Adoption risks, Catholic agency's role are focus of lawsuit

 Father was awarded custody after adoptive parents had child for more than 8 months

By Madeline Buckley
South Bend Tribune

GOSHEN, Ind. (AP) — Adoptive parents Jason and Justina Kramer took a baby girl home back in May 2010, basking in the glow of new parenthood until their adoption scenario unfolded into a nightmare, the couple’s attorney said.

Both the couple and the baby’s father did everything right, the attorney, Charles Rice, said.

But in what the couple alleges was negligence on the part of the adoption agency, Catholic Charities, the baby was placed with the Kramers, of Goshen, after the father had sought to establish paternity.

The father was awarded custody of the child after she lived with the Kramers for more than eight months, leaving a couple in pain for losing a child and a father who missed the first months of his daughter’s life.

The incident spurred litigation that poses the question: Was the agency negligent or was the risk inherent in the adoption?

“If things had been done right, the child should have never been placed with them in the first place,” Rice, who filed the suit against Catholic Charities on behalf of the Kramers, told the South Bend Tribune.

Catholic Charities did not respond to an interview request, but its attorney, Robert Edwards, said the organization is not responsible.

A St.
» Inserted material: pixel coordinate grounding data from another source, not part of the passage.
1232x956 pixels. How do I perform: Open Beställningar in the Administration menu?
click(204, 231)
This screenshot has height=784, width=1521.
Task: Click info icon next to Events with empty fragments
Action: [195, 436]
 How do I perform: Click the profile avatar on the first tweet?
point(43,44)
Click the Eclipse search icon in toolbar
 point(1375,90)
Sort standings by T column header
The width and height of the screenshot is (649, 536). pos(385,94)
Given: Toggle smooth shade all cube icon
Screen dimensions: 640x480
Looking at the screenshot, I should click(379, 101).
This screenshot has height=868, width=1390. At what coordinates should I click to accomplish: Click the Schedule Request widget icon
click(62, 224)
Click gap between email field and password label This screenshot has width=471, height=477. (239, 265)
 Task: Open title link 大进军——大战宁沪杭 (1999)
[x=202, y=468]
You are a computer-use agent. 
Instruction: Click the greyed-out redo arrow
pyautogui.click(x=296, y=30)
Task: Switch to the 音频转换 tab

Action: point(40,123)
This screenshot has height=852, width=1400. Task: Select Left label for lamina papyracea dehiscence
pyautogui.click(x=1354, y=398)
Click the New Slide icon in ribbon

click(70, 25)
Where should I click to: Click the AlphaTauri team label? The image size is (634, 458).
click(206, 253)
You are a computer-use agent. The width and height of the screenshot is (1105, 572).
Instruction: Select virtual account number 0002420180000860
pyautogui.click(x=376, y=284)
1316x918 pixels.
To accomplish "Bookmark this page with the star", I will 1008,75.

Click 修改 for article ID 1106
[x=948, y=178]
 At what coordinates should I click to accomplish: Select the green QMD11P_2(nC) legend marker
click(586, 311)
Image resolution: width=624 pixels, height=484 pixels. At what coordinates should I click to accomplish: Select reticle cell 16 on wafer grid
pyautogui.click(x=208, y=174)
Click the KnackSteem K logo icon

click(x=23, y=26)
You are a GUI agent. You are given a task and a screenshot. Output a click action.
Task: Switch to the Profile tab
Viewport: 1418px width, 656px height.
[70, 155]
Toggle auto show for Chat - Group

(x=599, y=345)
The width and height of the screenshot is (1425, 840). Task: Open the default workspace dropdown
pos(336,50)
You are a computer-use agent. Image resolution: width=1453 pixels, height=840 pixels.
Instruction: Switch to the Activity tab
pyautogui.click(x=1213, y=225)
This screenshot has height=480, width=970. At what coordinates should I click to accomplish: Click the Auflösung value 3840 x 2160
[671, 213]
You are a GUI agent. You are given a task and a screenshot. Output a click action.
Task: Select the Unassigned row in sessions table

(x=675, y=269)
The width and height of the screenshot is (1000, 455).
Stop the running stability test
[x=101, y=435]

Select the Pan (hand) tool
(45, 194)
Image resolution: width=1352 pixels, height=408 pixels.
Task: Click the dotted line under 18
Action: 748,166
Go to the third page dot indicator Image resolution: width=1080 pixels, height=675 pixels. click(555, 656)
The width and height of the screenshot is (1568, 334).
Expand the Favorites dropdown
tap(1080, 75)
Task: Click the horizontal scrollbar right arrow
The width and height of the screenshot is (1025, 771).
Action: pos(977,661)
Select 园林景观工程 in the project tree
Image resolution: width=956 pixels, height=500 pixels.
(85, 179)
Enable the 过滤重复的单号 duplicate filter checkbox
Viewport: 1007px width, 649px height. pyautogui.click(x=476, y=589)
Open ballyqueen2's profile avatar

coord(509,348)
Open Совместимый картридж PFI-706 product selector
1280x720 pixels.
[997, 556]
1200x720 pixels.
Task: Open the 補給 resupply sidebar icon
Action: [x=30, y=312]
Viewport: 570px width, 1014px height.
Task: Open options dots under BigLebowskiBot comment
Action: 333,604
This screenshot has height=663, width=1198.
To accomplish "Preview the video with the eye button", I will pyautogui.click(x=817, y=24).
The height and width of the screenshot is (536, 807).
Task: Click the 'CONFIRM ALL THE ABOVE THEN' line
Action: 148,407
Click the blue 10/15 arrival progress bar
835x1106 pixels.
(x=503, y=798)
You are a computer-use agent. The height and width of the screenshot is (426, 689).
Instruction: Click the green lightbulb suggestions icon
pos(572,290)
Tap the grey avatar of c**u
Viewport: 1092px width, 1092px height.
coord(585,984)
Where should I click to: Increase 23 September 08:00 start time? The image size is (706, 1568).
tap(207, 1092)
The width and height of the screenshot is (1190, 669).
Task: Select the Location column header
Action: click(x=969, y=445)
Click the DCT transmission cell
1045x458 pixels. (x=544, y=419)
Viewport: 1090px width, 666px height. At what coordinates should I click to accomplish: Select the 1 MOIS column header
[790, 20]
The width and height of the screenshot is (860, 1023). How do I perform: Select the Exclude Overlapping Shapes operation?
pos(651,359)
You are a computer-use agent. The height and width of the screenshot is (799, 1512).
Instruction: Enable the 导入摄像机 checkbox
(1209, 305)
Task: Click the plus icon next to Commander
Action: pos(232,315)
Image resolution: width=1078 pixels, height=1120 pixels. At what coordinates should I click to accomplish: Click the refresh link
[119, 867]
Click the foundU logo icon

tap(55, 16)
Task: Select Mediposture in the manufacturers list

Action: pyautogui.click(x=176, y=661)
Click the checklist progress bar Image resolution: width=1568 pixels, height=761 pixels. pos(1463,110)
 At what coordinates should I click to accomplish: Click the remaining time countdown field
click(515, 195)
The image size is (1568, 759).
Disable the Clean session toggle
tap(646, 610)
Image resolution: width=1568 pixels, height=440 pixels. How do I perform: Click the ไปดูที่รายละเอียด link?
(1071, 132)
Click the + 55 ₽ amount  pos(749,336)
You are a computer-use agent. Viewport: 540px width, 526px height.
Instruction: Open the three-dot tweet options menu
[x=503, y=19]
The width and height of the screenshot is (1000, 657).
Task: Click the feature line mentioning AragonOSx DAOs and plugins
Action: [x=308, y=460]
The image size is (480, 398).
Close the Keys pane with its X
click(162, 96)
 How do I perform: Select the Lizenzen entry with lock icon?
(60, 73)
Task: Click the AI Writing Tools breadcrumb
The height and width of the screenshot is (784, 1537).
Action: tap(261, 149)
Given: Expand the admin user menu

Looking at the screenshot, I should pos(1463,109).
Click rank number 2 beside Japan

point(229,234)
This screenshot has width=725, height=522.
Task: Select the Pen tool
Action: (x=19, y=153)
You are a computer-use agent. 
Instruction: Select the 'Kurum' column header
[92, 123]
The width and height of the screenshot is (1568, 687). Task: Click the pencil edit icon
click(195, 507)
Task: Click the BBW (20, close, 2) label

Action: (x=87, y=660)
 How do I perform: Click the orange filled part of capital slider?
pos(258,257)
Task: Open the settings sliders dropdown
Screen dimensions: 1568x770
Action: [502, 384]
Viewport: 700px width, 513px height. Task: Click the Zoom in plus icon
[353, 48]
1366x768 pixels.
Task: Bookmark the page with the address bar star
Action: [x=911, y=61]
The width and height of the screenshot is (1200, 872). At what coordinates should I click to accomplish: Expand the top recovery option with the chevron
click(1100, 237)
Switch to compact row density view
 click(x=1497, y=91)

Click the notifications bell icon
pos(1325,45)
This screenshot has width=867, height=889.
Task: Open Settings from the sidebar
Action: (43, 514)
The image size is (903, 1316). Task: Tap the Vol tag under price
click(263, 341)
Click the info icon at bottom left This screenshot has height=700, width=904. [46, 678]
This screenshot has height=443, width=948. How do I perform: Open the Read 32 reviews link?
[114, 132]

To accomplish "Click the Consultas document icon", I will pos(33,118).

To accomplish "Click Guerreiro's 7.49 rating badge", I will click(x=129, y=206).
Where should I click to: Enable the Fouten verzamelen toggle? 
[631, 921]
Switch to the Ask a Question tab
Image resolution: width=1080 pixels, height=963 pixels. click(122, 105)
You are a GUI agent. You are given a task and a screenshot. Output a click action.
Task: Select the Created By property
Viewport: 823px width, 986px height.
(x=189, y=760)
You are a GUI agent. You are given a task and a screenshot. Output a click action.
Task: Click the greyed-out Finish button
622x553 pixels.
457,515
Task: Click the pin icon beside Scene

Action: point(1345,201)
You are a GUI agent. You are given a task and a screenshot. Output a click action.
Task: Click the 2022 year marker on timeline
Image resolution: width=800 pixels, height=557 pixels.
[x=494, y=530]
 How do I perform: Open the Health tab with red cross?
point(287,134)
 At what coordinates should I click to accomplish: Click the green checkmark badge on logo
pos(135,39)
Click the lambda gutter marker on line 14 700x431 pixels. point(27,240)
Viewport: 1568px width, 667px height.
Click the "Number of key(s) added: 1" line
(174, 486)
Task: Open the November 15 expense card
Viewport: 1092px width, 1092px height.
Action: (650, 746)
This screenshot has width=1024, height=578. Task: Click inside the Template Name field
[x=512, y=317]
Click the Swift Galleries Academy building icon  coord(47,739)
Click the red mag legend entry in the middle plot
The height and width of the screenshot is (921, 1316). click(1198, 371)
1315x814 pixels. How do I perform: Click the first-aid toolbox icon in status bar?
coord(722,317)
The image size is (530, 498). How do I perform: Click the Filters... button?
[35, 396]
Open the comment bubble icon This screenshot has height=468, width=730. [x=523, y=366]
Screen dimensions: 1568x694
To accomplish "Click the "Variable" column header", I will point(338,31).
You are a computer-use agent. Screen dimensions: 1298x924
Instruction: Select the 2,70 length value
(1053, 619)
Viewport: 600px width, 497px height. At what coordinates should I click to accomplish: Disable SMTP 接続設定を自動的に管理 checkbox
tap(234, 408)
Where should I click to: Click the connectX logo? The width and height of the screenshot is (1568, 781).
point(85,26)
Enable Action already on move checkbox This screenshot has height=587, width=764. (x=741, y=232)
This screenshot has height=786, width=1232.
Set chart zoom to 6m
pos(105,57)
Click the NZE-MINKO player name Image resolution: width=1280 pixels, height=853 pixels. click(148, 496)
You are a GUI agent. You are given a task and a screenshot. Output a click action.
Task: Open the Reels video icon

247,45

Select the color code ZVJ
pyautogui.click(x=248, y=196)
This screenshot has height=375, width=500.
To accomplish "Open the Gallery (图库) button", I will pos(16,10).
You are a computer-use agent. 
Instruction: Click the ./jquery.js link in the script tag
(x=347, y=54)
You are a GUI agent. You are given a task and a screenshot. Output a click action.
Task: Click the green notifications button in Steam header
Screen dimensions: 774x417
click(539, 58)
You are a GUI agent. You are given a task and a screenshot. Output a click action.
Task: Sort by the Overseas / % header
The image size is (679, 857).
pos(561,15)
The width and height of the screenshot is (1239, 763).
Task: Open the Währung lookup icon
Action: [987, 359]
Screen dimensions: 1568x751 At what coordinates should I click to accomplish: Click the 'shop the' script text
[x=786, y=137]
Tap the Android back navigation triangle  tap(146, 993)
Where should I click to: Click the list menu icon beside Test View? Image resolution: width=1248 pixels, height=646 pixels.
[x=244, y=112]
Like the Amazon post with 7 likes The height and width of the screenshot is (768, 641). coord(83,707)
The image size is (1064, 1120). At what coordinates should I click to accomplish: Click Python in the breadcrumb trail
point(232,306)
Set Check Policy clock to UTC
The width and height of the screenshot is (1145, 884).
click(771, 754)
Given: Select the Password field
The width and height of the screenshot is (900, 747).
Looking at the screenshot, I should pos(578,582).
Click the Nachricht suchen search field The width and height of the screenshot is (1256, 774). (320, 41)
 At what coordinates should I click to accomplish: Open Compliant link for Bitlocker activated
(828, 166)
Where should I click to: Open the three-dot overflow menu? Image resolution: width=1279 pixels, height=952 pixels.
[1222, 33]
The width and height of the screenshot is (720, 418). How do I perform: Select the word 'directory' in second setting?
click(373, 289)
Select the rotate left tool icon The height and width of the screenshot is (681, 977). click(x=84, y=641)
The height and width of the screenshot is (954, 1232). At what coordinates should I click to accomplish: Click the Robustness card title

Joseph Circuit Court judge sided with Catholic Charities, but a recent Indiana Appeals Court decision disagreed with the summary judgment and kicked the case back to the county, where it could eventually go to trial.

The story begins in March 2010 when a young woman asked Catholic Charities of the South Bend-Fort Wayne Diocese to facilitate an adoption. Later that month, she told the Kramers she wanted them to adopt her baby.

She did not give a father’s name.

The woman gave birth on May 1, 2010, with the Kramers there in the hospital. They signed adoption papers and took the baby home two days later.

“They bonded with the child, absolutely,” Rice said.

The couple also signed a release with Catholic Charities, agreeing that the adoption was at-risk until the legal proceedings successfully concluded. The release noted that a father could exercise legal rights until the adoption was complete.

Indiana has a registry for men to notify the state that they may be the father of a child that could be put up for adoption.

But the Kramers began what they thought was a lifetime with the child, believing that no father had come forward.

A Catholic Charities staff member checked what is called the Putative Father Registry on May 25, several weeks after the child was born. Catholic Charities said no father had registered.

A staff member, though, checked again on June 1, and learned the baby’s probable father had registered on April 27, several days before the baby was born.

The father contested the Kramers’ adoption petition in July, spurring a court case that lasted several months.

A judge awarded the father custody of the girl in December 2010. The Kramers relinquished custody in January 2011.

“It’s like a death,” Rice said of the couple’s devastation.

The lawsuit argues that Catholic Charities was negligent when it did not check the Putative Father Registry before the child was born, which would have prevented the baby from being placed with the Kramers in the first place.

“There’s a difference between disappointment in thinking the child will be placed with you, and the child being placed with you, raising the child for a number of months and losing the child,” Rice said.

The attorney has handled about 200 adoptions.

But Catholic Charities has argued that the Kramers signed a release that said a father could ask for custody before the adoption was final.

The organization has said the risk is inherent when adopting.

“After the father did come forward, the Kramers disputed the challenge to the status, and that delayed them giving up the child for six months,” Edwards said, noting that the father was revealed to be on the registry about two months after the Kramers took custody.

Edwards also said Catholic Charities is not responsible for the mistake that meant the father did not appear on the registry when staff members checked on May 25, even though he had registered in April before the baby was born.

“Nobody knows why that was,” Edwards said.

St. Joseph Circuit Court Judge Michael Gotsch ruled in favor of Catholic Charities last year in a decision that said the document the Kramers signed released Catholic Charities from liability.

Appealing the decision, the Kramers argued that the release didn’t cover what they said was the organization’s negligence.

The Indiana Court of Appeals agreed, and sent the case back to the Circuit Court.

One judge, though, dissented, writing that Catholic Charity’s policy does not say in writing that it must check the registry before a child’s birth, just that it must check it one day after the deadline a father had to register.

“While it may indeed be the better policy for an adoption agency to check the registry before the child is actually placed with the adoptive parents, our statutes do not impose such a requirement,” the dissenting judge wrote.

Citing the dissenting opinion, Edwards said Catholic Charities is planning to appeal the decision to the state Supreme Court.